Health ministry’s proposed community health extension workers missed a point

Over the past few years, the Ministry of Health has been proposing the creation of a new cadre of health workers - called community health extension workers (CHEWs)- to address our rural health challenges. But recent news that Cabinet has revisited this programme is much welcome as we – a group of health professional students and providers across Uganda – believed this policy would miss the mark by learning the wrong lessons from previous efforts. We now have an opportunity to learn the right lessons, which would involve investing in existing village health teams (VHTs).
Since 2001, VHTs have been a backbone of Uganda’s community-based healthcare model. Selected by the community and trained in prevention and curative health, VHTs are volunteers serving between 25 to 30 households in their own communities. Fifteen years after their operations, the ministry has deemed VHTs “unaccountable” and “unsustainable” due to reported inaction and attrition that in large part, results from their status as unpaid volunteers.
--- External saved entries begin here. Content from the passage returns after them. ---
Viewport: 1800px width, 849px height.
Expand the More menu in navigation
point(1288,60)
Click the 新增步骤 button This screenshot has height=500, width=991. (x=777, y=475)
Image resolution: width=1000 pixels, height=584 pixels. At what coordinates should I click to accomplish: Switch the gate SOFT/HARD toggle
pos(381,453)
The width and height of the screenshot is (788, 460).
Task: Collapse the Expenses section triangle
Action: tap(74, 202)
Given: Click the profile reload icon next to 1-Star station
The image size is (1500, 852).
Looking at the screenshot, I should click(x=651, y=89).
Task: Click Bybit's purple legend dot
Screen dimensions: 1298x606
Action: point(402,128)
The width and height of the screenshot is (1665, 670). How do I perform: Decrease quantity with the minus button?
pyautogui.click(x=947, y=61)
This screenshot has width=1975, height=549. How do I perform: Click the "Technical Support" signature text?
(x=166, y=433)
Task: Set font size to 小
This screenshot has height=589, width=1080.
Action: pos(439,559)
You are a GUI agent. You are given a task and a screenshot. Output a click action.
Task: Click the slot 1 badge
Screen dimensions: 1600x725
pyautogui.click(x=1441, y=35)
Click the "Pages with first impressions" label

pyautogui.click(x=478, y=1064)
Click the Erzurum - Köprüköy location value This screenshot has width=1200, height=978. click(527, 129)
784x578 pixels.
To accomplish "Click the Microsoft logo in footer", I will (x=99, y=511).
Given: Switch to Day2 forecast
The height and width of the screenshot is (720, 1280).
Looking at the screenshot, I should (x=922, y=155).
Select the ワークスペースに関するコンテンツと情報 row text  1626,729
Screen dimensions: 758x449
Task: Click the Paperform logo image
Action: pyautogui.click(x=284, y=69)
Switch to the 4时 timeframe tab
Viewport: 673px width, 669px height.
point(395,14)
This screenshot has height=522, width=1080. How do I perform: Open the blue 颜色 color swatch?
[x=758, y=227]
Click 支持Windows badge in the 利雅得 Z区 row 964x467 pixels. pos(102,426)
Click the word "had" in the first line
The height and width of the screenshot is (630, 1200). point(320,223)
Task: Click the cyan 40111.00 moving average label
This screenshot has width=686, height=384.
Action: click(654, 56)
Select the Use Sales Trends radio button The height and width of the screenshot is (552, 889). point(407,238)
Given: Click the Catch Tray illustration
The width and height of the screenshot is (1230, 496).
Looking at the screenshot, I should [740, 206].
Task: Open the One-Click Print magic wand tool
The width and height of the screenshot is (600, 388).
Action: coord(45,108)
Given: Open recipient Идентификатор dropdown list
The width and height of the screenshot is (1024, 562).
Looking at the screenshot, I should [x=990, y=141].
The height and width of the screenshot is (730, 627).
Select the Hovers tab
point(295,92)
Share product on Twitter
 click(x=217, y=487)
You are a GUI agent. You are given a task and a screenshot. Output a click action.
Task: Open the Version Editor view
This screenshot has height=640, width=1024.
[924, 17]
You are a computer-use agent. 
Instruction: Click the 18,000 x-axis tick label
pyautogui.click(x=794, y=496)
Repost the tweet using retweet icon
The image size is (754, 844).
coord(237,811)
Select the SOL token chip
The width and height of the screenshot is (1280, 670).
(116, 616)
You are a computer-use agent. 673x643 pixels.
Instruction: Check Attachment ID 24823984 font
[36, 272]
Based on this perceived weakness, the ministry had developed a new programme to place 15,000 ‘community health extension workers’ across the country. The ministry’s strategy had been rooted in the hope that these CHEWs, who will receive lengthy training as well as remuneration – will form a professional and more effective class of service providers.

Yet the proposed CHEW model would suffer from significant limitations. Under the new policy, such workers would have been responsible for entire villages and for far too many households, which would diminish their effectiveness and the accessibility of services for patients.

This programme would also create a new layer of health worker while failing to invest in the existing VHTs that remain better positioned to carry on the necessary work to improve health outcomes. The problem here is not that VHTs on their own have been ineffective; the problem is that the Ministry created the VHTs programme without investing in it.

After initial training, village health workers have received little support. They have received neither remuneration, nor further training or guidance to form cooperatives. In one survey conducted across two districts in Uganda, for example, three quarters of village health teams cited insufficient supplies, transportation difficulties and lack of financial support.

Drawing on successes within Uganda and from countries like Rwanda and Ethiopia, we believe a different path is possible by investing and empowering VHTs. One approach would be to assist VHTs to form cooperatives, which workers could use to generate income to support their work. This model has proved useful in Uganda’s Amuru District, where there is a high rate of retention and service delivery among nearly 400 VHTs.

The creation of a cooperative association there has, for example, enabled VHTs to build partnerships to receive and use motorcycles as transport to reach patients in more distant villages. Another strategy would involve providing multiple incentives and resources, such as health insurance to protect them from impoverishing health expenditures as well as critical goods (such as transportation and mobile phones). Finally, the government could use performance-based payment strategies to directly remunerate health workers or cooperatives.
As medical students and healthcare providers across Uganda, we call on the government to support and empower VHTs.

No strategy will work unless VHTs receive the investment they need. Better health is only possible when those workers closest to communities and households are empowered with the resources they need.